| WORK REQUIRED |
Answer these from the text on Cyclone Hergen:
(a) What was the storm's lowest pressure?
(b) Which windstorm absorbed Hergen?
(c) Which cyclone brought widespread damage on 8 December?

Meteorological history
- Formed: 11 December 2011
- Dissipated: 19 December 2011

European windstorm, Extratropical cyclone
- Lowest pressure: 945 mb (27.9 inHg)

Overall effects
- Areas affected: Newfoundland, United Kingdom, Ireland, Norway

= Cyclone Hergen =

European windstorm, December 2011

Cyclone Hergen was an intense European windstorm that moved across Northern Europe during mid December 2011. It was first noted over the central North Atlantic Ocean by the Met Office. It then later reached peak intensity just northwest of Ireland and then crossed the north of Scotland hours later. It hung around the coast of Norway for the next week before being absorbed by another strong windstorm named Joachim.

Hergen was not the first storm to strike Western Europe during the last week as Cyclone Friedhelm brought widespread damage and very strong winds on 8 December. Hergen was followed by Joachim a few days later, then Oliver /Patrick (Cato/Dagmar) during the Christmas holiday. Cyclone Ulli then brought major damage and flooding to Northern Europe during the early part of January 2012.

| AVAILABLE DATA |
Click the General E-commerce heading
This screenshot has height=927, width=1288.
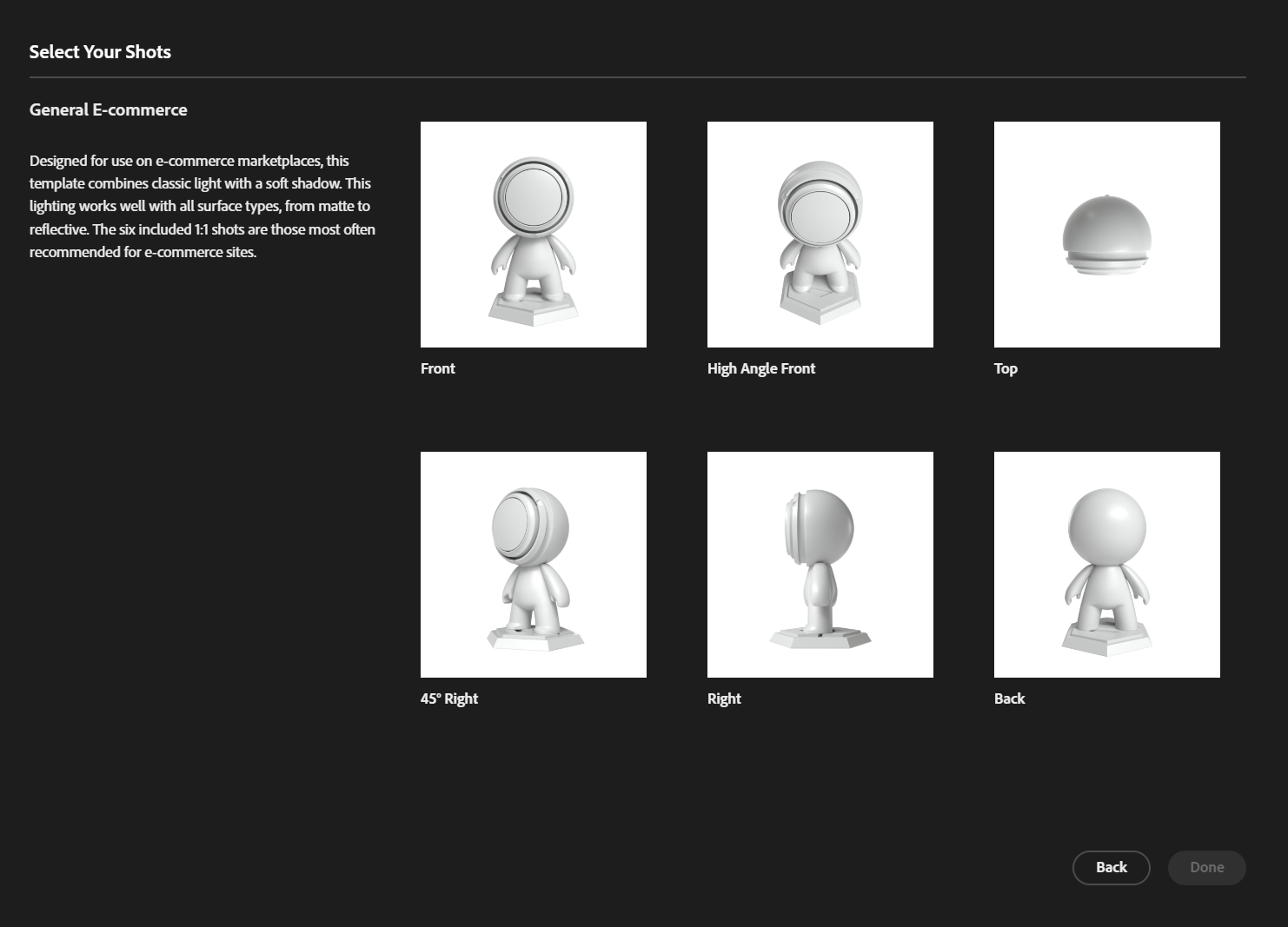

| TASK RESULT |
(a) 945 mb (27.9 inHg)
(b) Joachim
(c) Cyclone Friedhelm